Questions fréquentes

Une politique IA est-elle obligatoire pour une PME ?+
Aucun texte n'impose un document intitulé « politique IA ». Ce qui est demandé, c'est le résultat : le RGPD exige de savoir quelles données sont traitées, par quel outil et à quel titre, et l'article 4 du règlement européen sur l'IA demande des mesures en faveur de la maîtrise de l'IA par le personnel. La CNIL recommande d'établir une liste des usages autorisés et interdits. Une page écrite est simplement le moyen le plus économique de répondre à ces trois attentes en même temps.
Faut-il faire signer la politique IA par les salariés ?+
La signature n'est pas une obligation légale, mais elle change deux choses. Elle prouve que l'information a été donnée, ce qui est précisément ce qu'on vous demandera de démontrer en cas de contrôle ou de litige. Et elle transforme une note de service en engagement réciproque. En pratique, présentez le document en réunion, répondez aux questions, puis faites émarger : la présentation compte davantage que la signature.

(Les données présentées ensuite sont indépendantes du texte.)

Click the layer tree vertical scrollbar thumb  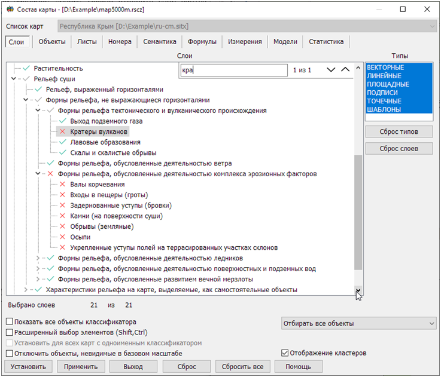click(358, 212)
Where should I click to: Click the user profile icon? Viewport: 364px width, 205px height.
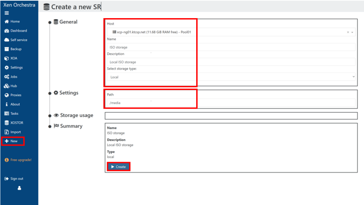(19, 188)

Peut-on interdire purement et simplement l'IA dans sa politique ?+
On peut l'écrire, mais l'expérience montre que cela déplace l'usage vers les téléphones personnels au lieu de le supprimer. L'entreprise reste alors déployeur au sens du règlement européen, sans visibilité, sans contrat de sous-traitance et sans possibilité de vérifier quelles données sortent. Une interdiction ciblée sur des usages précis est utile ; une interdiction générale se retourne presque toujours contre celui qui la pose.

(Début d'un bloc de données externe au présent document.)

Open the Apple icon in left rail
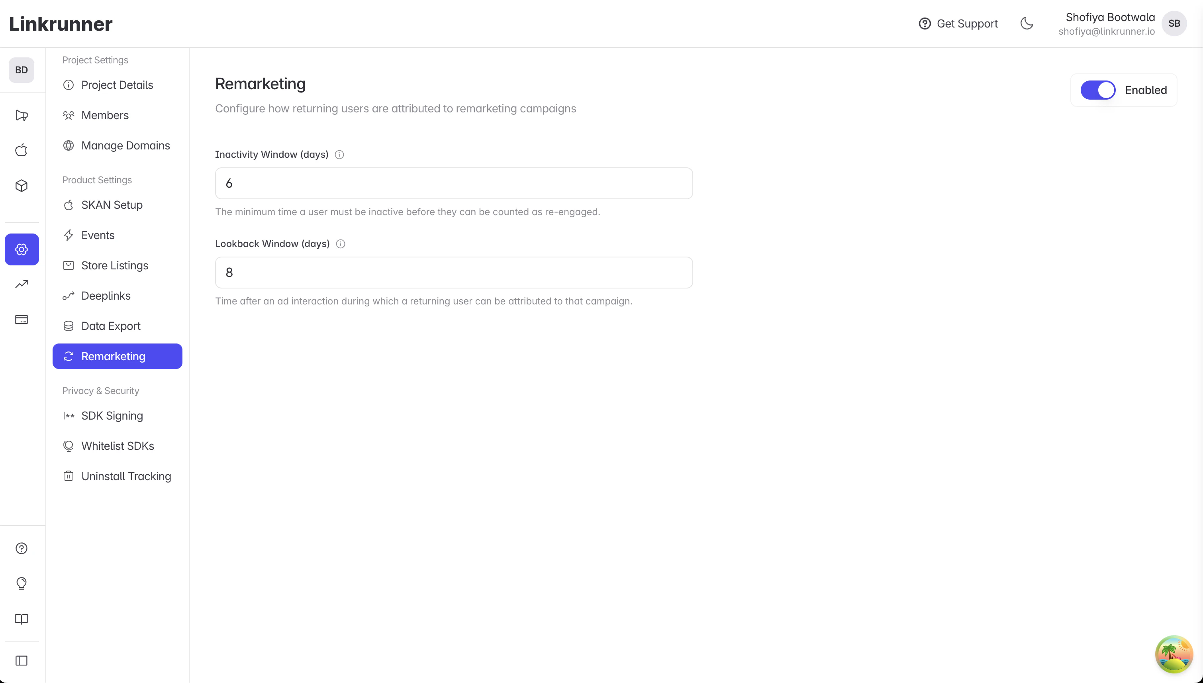The height and width of the screenshot is (683, 1203). tap(22, 150)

Quelle longueur pour une politique IA ?+
Une page, recto, six rubriques. Ce n'est pas une coquetterie : un document que personne ne lit ne modifie aucun comportement, et c'est le comportement au moment de coller un fichier dans un chatbot qui décide de tout. Si votre secteur impose des développements plus longs, gardez la page comme document de référence pour les équipes et renvoyez le détail en annexe.
À quelle fréquence faut-il réviser sa politique IA ?+
Tous les six mois, et à chaque changement d'outil. Les offres, les réglages par défaut et les engagements contractuels des éditeurs évoluent vite : une politique qui cite un outil dont vous avez changé de version décrédibilise tout le dispositif. Inscrivez la date de la prochaine relecture sur le document lui-même, c'est le rappel le moins coûteux qui existe.